Because a transformation towards an inclusive school leadership model is a significant shift, we needed Principal buy-in first.  The DAE President met with each of them prior to Winter Break to discuss the model and a proposed process for exploring the initiative with staff.  Each were asked to read lengthy research reports over the break and let us know if they were interested in moving forward upon returning. All 5 said yes.  

Meanwhile, we hired Anna Grant, an experienced community organizer and bilingual parent liaison from Forest View Elementary, to work on the campaign.  Anna and the DAE President Bryan Proffitt have spent the following 3 months:

  • Having deep assessment/planning/trust building conversations with Principals
  • Speaking to entire staff meetings about the project
  • Conducting small-group information sessions
  • Participating in over 100 small group/1 on 1 conversations
  • Facilitating a two hour workshop on the initiative at the district-wide professional development in February (attended by over 150)
  • Supporting/coaching building level leaders in having conversations with their co-workers
  • Meeting with each school’s PTA to begin the kind of parent organization that is central to this model
  • Overseeing school-based referenda that saw 100% voter participation in 4 schools and every vote landing at at least 94% in support of the initiative

The work has not moved forward at Brogden for a variety of reasons, but each of the 4 other schools has now joined Club Blvd in looking for support for this initiative.

Counting votes
First grade teachers anxiously counting the votes at Hope Valley

Now that we have identified school communities that want to participate, we are working together to find support and funding for Community School Coordinators at each site.  The School Board has already passed a resolution in support of the initiative, and our initial meetings with City, County, and Duke University staff/officials have all been positive.  We will spend the rest of the Spring engaged in conversations with each of these entities, in addition to exploring possible foundation funding, to acquire money to hire full-time building-level coordinators.  

What This is Really All About

Lost in the conversation about the funding for the coordinators is the entire 6 strategy framework.  People tend to boil Community Schools down to one bullet point: wrap around services. We, like so many others, are drawn to this model because it not only focuses on meeting students’ needs beyond the curriculum, but argues that meeting these needs is actually a key factor in students’ academic success.  The solutions that other schools have employed to meet their students’ needs past academics is inspiring. Each of the strategies, however, is essential to the success of our students. None of them will be easy to achieve.

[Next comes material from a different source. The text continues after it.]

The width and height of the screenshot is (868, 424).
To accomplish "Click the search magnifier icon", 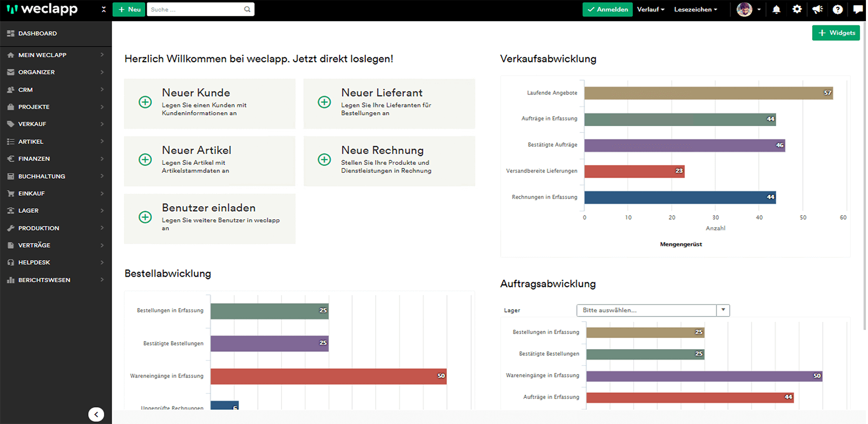I will (x=247, y=9).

At its core, this project is really about school communities believing in themselves, committing to solve problems rather than complaining, and harnessing the resources in and around them to improve the lives of students, families, educators, and communities.  

No one is coming to save us, and the charter movement and privatization are not the answer.  We need to find one another, commit to solving problems together, and engage our whole community in generating the solutions that our students deserve.  If we’re in this together, we can accomplish anything.